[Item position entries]
>>>>>
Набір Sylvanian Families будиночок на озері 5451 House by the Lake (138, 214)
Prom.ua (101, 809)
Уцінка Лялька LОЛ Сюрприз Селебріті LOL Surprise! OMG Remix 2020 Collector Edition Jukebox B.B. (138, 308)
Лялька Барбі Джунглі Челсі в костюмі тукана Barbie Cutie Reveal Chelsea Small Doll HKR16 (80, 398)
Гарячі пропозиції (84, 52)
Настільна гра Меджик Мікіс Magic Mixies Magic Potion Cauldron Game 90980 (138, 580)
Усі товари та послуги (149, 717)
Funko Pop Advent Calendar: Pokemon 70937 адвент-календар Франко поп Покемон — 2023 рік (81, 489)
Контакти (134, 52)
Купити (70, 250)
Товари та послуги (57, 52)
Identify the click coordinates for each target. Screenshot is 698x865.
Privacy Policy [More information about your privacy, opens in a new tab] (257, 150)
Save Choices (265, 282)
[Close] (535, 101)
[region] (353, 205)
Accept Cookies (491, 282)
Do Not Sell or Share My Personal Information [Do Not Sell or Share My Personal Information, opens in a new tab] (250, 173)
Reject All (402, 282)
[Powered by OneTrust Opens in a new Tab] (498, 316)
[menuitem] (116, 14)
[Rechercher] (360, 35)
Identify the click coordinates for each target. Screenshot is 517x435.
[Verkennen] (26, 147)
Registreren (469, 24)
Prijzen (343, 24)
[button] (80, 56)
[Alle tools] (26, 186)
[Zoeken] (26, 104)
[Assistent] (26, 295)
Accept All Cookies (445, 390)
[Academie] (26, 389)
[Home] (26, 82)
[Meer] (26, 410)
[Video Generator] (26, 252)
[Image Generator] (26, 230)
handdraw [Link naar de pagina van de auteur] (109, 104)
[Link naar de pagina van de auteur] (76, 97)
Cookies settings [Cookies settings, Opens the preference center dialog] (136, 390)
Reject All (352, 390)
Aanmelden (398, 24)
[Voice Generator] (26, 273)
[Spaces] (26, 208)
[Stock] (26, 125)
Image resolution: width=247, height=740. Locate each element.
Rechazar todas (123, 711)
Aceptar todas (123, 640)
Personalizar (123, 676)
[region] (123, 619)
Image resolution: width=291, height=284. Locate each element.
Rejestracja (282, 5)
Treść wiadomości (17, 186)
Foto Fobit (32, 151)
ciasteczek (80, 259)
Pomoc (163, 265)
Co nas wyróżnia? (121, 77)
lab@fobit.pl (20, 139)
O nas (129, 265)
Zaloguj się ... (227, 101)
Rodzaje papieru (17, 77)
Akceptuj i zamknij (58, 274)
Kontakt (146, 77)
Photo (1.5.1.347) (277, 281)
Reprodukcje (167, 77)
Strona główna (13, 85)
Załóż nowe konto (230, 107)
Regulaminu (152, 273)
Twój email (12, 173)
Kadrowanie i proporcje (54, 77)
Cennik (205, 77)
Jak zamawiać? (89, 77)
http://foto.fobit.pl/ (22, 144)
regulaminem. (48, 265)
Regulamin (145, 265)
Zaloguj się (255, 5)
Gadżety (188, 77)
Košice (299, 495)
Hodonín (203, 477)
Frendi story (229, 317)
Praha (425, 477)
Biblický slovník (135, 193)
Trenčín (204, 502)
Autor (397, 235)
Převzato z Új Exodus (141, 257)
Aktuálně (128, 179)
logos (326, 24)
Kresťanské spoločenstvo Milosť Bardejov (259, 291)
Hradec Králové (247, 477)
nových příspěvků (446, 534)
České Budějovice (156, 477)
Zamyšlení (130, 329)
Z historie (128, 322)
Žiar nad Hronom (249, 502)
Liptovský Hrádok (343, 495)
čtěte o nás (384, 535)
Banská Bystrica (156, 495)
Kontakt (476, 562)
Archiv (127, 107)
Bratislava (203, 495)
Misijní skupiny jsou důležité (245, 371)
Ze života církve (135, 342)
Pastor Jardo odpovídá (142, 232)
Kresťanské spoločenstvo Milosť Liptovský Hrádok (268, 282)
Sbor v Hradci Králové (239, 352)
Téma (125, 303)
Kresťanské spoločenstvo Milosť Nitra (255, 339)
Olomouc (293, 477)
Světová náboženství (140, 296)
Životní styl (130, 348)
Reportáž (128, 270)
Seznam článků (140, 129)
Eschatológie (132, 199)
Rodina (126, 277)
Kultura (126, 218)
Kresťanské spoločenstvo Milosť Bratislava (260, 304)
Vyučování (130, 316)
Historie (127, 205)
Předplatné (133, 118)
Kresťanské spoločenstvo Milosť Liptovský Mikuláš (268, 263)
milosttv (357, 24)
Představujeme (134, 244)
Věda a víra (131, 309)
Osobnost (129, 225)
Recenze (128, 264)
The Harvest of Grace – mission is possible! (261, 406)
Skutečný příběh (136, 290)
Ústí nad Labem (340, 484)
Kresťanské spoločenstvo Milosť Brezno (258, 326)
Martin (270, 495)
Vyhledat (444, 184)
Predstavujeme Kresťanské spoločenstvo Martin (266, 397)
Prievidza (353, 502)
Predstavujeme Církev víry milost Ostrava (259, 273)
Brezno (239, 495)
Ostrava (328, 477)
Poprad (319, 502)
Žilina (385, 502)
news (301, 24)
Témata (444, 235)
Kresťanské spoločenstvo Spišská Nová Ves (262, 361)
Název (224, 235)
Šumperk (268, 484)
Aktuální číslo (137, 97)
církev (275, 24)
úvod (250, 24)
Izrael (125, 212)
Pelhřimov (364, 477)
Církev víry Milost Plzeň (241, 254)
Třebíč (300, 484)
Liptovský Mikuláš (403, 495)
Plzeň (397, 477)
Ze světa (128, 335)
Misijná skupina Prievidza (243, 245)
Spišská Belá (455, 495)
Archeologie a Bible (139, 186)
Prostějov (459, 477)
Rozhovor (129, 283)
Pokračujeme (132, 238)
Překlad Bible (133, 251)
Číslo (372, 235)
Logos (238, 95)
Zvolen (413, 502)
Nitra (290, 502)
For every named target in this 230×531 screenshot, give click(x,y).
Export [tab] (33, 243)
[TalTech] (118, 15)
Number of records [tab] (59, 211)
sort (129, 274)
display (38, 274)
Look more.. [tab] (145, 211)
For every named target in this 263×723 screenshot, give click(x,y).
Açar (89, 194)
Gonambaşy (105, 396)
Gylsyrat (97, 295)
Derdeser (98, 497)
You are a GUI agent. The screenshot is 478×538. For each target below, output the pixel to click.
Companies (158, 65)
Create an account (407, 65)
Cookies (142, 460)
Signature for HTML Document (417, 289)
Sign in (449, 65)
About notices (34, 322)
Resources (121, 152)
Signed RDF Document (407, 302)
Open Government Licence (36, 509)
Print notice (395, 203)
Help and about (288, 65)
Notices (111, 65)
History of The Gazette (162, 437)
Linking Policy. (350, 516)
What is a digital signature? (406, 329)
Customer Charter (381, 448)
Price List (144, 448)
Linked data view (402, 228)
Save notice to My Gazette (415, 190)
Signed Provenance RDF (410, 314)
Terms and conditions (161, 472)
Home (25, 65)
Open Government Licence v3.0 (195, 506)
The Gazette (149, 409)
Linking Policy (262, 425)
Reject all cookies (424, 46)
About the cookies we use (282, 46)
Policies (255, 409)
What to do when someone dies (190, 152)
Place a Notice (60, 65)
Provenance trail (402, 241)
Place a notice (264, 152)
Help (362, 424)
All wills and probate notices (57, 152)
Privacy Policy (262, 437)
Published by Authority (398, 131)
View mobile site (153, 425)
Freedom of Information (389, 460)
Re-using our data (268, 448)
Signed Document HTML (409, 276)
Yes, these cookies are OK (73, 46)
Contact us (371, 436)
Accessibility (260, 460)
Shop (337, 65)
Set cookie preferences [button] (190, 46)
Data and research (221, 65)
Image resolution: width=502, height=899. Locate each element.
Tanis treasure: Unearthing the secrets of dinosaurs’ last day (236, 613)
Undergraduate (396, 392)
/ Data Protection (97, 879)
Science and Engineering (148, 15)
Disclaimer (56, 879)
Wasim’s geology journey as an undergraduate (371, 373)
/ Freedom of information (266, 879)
<<<<<
Task description: Reproduce the rows from the line with "Co nas wyróżnia? (121, 77)" up to and including the line with "Seznam článků (140, 129)", character for character.

Correct output:
Co nas wyróżnia? (121, 77)
lab@fobit.pl (20, 139)
O nas (129, 265)
Zaloguj się ... (227, 101)
Rodzaje papieru (17, 77)
Akceptuj i zamknij (58, 274)
Kontakt (146, 77)
Photo (1.5.1.347) (277, 281)
Reprodukcje (167, 77)
Strona główna (13, 85)
Załóż nowe konto (230, 107)
Regulaminu (152, 273)
Twój email (12, 173)
Kadrowanie i proporcje (54, 77)
Cennik (205, 77)
Jak zamawiać? (89, 77)
http://foto.fobit.pl/ (22, 144)
regulaminem. (48, 265)
Regulamin (145, 265)
Zaloguj się (255, 5)
Gadżety (188, 77)
Košice (299, 495)
Hodonín (203, 477)
Frendi story (229, 317)
Praha (425, 477)
Biblický slovník (135, 193)
Trenčín (204, 502)
Autor (397, 235)
Převzato z Új Exodus (141, 257)
Aktuálně (128, 179)
logos (326, 24)
Kresťanské spoločenstvo Milosť Bardejov (259, 291)
Hradec Králové (247, 477)
nových příspěvků (446, 534)
České Budějovice (156, 477)
Zamyšlení (130, 329)
Z historie (128, 322)
Žiar nad Hronom (249, 502)
Liptovský Hrádok (343, 495)
čtěte o nás (384, 535)
Banská Bystrica (156, 495)
Kontakt (476, 562)
Archiv (127, 107)
Bratislava (203, 495)
Misijní skupiny jsou důležité (245, 371)
Ze života církve (135, 342)
Pastor Jardo odpovídá (142, 232)
Kresťanské spoločenstvo Milosť Liptovský Hrádok (268, 282)
Sbor v Hradci Králové (239, 352)
Téma (125, 303)
Kresťanské spoločenstvo Milosť Nitra (255, 339)
Olomouc (293, 477)
Světová náboženství (140, 296)
Životní styl (130, 348)
Reportáž (128, 270)
Seznam článků (140, 129)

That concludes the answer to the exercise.